BEGIN DATA FOR PROCESSING

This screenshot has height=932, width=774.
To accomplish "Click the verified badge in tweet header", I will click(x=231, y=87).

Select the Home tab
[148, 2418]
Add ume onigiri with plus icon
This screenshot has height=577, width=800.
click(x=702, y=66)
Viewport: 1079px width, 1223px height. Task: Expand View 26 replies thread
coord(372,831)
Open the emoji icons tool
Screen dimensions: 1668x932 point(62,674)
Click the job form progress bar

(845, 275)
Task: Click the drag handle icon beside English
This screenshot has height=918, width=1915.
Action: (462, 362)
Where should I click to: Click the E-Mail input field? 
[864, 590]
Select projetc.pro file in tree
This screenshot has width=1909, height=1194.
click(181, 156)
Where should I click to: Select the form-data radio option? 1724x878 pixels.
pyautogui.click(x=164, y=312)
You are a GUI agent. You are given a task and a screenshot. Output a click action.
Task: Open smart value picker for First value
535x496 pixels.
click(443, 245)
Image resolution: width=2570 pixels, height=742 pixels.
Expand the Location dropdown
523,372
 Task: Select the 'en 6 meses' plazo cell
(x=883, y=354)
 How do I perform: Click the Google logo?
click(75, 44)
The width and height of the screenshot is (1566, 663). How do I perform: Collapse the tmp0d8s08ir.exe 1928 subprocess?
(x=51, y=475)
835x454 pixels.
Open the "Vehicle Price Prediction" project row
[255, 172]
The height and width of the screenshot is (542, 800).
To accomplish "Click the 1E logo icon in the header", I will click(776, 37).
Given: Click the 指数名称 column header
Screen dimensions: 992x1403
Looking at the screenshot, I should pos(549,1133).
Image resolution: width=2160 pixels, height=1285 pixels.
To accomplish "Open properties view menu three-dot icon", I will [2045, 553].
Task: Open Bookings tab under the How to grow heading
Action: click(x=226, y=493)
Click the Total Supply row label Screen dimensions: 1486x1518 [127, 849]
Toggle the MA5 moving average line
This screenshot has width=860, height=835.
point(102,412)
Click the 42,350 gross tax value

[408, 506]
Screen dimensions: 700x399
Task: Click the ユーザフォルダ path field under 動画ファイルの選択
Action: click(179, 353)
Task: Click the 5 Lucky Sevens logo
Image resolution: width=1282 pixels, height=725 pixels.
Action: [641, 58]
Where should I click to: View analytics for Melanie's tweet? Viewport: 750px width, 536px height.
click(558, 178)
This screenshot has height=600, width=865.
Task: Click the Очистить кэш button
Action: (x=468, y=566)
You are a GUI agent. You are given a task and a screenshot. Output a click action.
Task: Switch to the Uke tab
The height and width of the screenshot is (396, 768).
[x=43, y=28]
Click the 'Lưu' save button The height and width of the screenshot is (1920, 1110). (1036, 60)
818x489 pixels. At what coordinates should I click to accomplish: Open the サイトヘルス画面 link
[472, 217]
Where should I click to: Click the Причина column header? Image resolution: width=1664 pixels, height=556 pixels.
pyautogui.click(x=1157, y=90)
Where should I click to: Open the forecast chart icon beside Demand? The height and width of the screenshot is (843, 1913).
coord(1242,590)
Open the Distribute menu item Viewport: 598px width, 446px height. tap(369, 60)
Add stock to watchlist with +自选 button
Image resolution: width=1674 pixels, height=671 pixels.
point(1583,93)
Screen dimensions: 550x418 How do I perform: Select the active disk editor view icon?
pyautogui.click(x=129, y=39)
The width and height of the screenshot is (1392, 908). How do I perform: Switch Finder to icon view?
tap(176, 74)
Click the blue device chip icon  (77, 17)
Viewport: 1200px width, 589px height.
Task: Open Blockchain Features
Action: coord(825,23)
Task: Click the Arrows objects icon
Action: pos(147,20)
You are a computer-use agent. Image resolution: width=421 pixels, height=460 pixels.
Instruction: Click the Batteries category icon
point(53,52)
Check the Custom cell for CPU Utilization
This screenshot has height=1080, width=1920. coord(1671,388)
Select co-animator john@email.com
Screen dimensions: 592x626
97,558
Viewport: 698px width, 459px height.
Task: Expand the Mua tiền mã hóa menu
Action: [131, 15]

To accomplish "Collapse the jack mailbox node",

END DATA FOR PROCESSING

■ PROBLEM TO SOLVE
All of the entries above should be written out verbatim.

■ EXERCISE RESPONSE
This screenshot has height=932, width=774.
To accomplish "Click the verified badge in tweet header", I will click(x=231, y=87).

Select the Home tab
[148, 2418]
Add ume onigiri with plus icon
This screenshot has height=577, width=800.
click(x=702, y=66)
Viewport: 1079px width, 1223px height. Task: Expand View 26 replies thread
coord(372,831)
Open the emoji icons tool
Screen dimensions: 1668x932 point(62,674)
Click the job form progress bar

(845, 275)
Task: Click the drag handle icon beside English
This screenshot has height=918, width=1915.
Action: (462, 362)
Where should I click to: Click the E-Mail input field? 
[864, 590]
Select projetc.pro file in tree
This screenshot has width=1909, height=1194.
click(181, 156)
Where should I click to: Select the form-data radio option? 1724x878 pixels.
pyautogui.click(x=164, y=312)
You are a GUI agent. You are given a task and a screenshot. Output a click action.
Task: Open smart value picker for First value
535x496 pixels.
click(443, 245)
Image resolution: width=2570 pixels, height=742 pixels.
Expand the Location dropdown
523,372
 Task: Select the 'en 6 meses' plazo cell
(x=883, y=354)
 How do I perform: Click the Google logo?
click(75, 44)
The width and height of the screenshot is (1566, 663). How do I perform: Collapse the tmp0d8s08ir.exe 1928 subprocess?
(x=51, y=475)
835x454 pixels.
Open the "Vehicle Price Prediction" project row
[255, 172]
The height and width of the screenshot is (542, 800).
To accomplish "Click the 1E logo icon in the header", I will click(776, 37).
Given: Click the 指数名称 column header
Screen dimensions: 992x1403
Looking at the screenshot, I should pos(549,1133).
Image resolution: width=2160 pixels, height=1285 pixels.
To accomplish "Open properties view menu three-dot icon", I will [2045, 553].
Task: Open Bookings tab under the How to grow heading
Action: click(x=226, y=493)
Click the Total Supply row label Screen dimensions: 1486x1518 [127, 849]
Toggle the MA5 moving average line
This screenshot has width=860, height=835.
point(102,412)
Click the 42,350 gross tax value

[408, 506]
Screen dimensions: 700x399
Task: Click the ユーザフォルダ path field under 動画ファイルの選択
Action: click(179, 353)
Task: Click the 5 Lucky Sevens logo
Image resolution: width=1282 pixels, height=725 pixels.
Action: [641, 58]
Where should I click to: View analytics for Melanie's tweet? Viewport: 750px width, 536px height.
click(558, 178)
This screenshot has height=600, width=865.
Task: Click the Очистить кэш button
Action: (x=468, y=566)
You are a GUI agent. You are given a task and a screenshot. Output a click action.
Task: Switch to the Uke tab
The height and width of the screenshot is (396, 768).
[x=43, y=28]
Click the 'Lưu' save button The height and width of the screenshot is (1920, 1110). (1036, 60)
818x489 pixels. At what coordinates should I click to accomplish: Open the サイトヘルス画面 link
[472, 217]
Where should I click to: Click the Причина column header? Image resolution: width=1664 pixels, height=556 pixels.
pyautogui.click(x=1157, y=90)
Where should I click to: Open the forecast chart icon beside Demand? The height and width of the screenshot is (843, 1913).
coord(1242,590)
Open the Distribute menu item Viewport: 598px width, 446px height. tap(369, 60)
Add stock to watchlist with +自选 button
Image resolution: width=1674 pixels, height=671 pixels.
point(1583,93)
Screen dimensions: 550x418 How do I perform: Select the active disk editor view icon?
pyautogui.click(x=129, y=39)
The width and height of the screenshot is (1392, 908). How do I perform: Switch Finder to icon view?
tap(176, 74)
Click the blue device chip icon  (77, 17)
Viewport: 1200px width, 589px height.
Task: Open Blockchain Features
Action: coord(825,23)
Task: Click the Arrows objects icon
Action: pos(147,20)
You are a computer-use agent. Image resolution: width=421 pixels, height=460 pixels.
Instruction: Click the Batteries category icon
point(53,52)
Check the Custom cell for CPU Utilization
This screenshot has height=1080, width=1920. coord(1671,388)
Select co-animator john@email.com
Screen dimensions: 592x626
97,558
Viewport: 698px width, 459px height.
Task: Expand the Mua tiền mã hóa menu
Action: [131, 15]

To accomplish "Collapse the jack mailbox node",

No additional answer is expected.